= Richie Fitzpatrick =

American mobster

Richard Fitzpatrick (1871 - November 1, 1904) was a top gunman in the Monk Eastman gang in New York City. He had defected from the Five Points Gang in the early 1900s; he was active during the late 1890s until his murder in 1904.

Fitzpatrick had joined the Five Points Gang under Paul Kelly (born Paolo Antonio Vaccarelli) in the late 1890s. During the Kelly-Eastman gang war in 1903, Fitzpatrick defected to the Eastman Gang, along with "Kid Twist" Max Zwerbach; they both became top lieutenants. After Monk Eastman was arrested and imprisoned in 1904, Fitzpatrick and Zwerbach began fighting over leadership of the Eastman gang, eventually splitting the gang into separate factions.

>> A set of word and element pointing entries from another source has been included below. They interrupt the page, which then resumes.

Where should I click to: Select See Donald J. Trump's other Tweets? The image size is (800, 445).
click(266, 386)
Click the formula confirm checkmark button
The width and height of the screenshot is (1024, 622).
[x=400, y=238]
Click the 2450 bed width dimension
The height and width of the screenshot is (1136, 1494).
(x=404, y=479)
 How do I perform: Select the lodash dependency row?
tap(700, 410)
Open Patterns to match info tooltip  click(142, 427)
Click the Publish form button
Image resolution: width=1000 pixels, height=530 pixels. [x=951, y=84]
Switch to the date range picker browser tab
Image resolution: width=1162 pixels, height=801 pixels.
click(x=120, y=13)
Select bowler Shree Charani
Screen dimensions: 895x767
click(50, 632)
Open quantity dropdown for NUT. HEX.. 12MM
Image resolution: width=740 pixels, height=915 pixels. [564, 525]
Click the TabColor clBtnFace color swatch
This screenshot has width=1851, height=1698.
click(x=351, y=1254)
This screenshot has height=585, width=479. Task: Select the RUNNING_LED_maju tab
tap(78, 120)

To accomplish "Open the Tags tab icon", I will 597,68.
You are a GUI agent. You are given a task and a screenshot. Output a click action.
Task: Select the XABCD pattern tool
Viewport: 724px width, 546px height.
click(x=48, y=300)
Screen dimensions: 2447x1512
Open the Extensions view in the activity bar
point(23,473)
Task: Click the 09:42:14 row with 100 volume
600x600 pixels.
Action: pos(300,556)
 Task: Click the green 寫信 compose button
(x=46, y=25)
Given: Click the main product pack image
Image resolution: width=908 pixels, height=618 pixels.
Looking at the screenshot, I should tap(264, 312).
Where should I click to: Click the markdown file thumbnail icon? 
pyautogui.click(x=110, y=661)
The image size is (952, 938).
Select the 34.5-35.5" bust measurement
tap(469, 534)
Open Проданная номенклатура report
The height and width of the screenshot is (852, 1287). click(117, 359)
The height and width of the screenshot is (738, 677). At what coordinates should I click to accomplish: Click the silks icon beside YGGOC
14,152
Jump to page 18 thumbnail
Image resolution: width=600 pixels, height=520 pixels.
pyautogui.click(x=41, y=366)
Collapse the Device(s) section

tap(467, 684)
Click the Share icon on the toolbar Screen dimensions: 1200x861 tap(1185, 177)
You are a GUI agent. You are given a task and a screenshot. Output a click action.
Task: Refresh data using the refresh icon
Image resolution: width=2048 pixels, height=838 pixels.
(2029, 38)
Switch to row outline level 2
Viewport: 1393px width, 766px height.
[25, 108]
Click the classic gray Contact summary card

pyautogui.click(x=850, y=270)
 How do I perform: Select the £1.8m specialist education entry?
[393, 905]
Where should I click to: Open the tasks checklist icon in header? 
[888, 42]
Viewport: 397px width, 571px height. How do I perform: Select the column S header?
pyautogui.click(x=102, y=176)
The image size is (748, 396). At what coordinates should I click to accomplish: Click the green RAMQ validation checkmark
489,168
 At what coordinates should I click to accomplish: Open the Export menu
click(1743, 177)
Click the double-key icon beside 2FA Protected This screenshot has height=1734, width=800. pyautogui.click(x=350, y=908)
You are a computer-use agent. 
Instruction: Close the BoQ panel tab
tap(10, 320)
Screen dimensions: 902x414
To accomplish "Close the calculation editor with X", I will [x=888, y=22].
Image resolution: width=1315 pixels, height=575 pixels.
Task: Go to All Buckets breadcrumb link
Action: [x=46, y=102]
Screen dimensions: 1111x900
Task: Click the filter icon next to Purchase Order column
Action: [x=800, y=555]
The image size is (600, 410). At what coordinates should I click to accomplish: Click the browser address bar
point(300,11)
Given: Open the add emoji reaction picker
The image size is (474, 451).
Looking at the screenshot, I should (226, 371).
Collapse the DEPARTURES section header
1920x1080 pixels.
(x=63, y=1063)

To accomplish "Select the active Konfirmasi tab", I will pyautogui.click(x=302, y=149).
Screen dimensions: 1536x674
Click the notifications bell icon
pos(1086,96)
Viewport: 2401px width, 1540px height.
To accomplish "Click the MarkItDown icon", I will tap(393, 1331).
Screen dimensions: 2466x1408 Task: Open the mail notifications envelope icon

On November 1, 1904, while attending a peace conference at a Sheriff Street saloon in the New York Chrystie Street neighborhood, Fitzpatrick was shot to death before the peace talks began. His killer was suspected of being Harris Dahl, aka Kid Dahl, friend of arch-rival Kid Twist. Several weeks later, "Kid Twist" lieutenant Vach "Cyclone Louie" Lewis led an attack that resulted in the murders of the remainder of the Fitzpatrick faction.

==Popular culture==
Fitzpatrick was said to use a strategy of ambushing opponents by setting up meetings and claiming to be ready to turn against his leader. After being searched, he would excuse himself to use the restroom, where he had stashed a gun. Returning to the main room, he would kill his opponent. Such a tactic was used by Al Pacino's character Michael Corleone in The Godfather.